Saved entries:
───
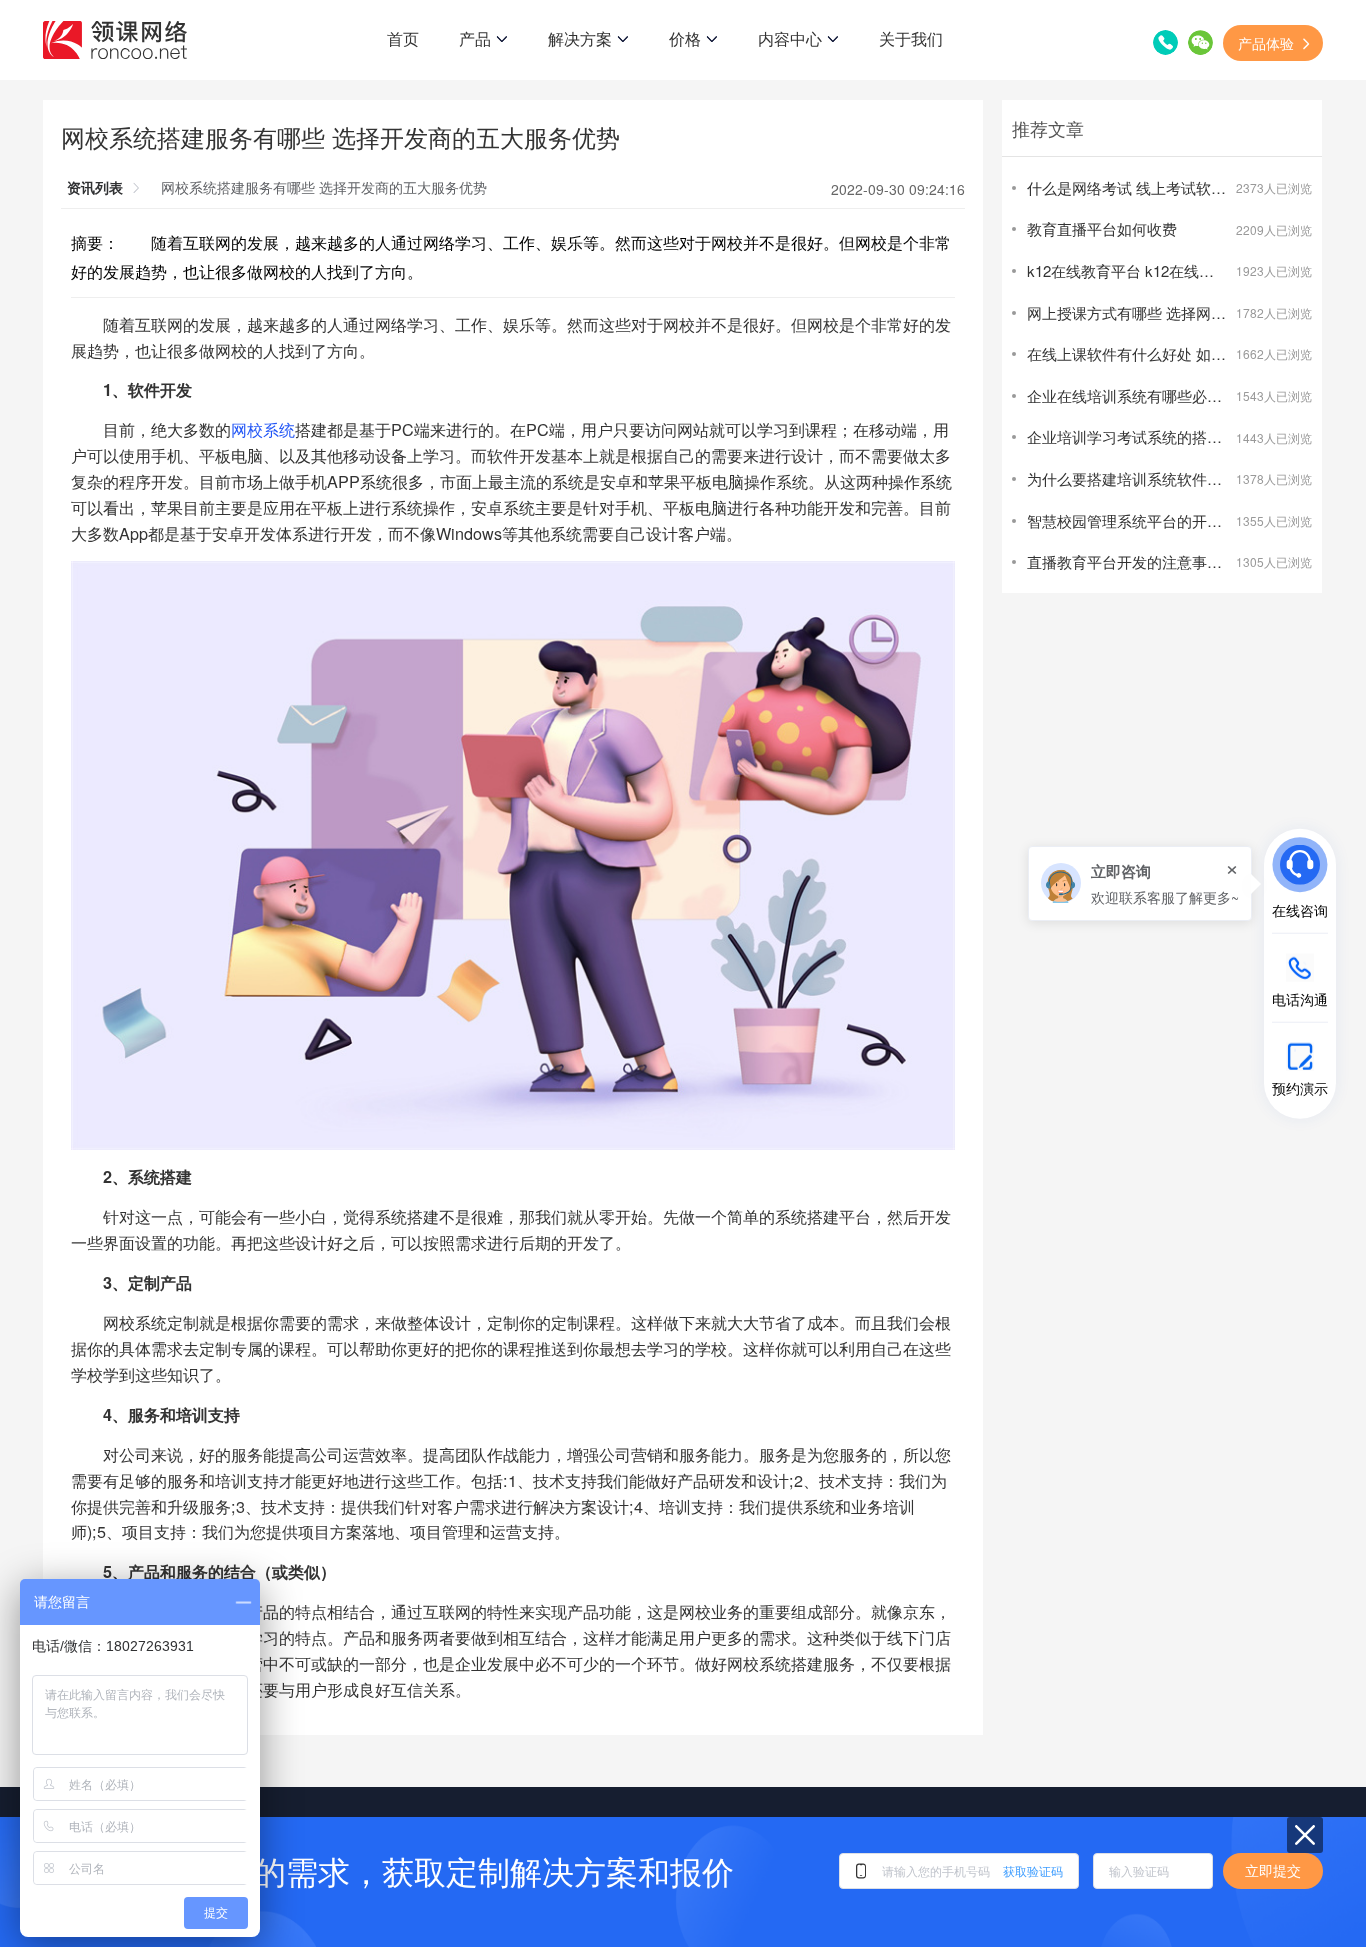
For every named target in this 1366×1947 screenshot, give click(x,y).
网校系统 (263, 429)
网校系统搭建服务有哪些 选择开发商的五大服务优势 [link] (324, 187)
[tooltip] (1140, 883)
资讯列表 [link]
───
What to produce:
Filter the lines above, keeping and copying those that contain "link".

Task output:
网校系统搭建服务有哪些 选择开发商的五大服务优势 [link] (324, 187)
资讯列表 [link]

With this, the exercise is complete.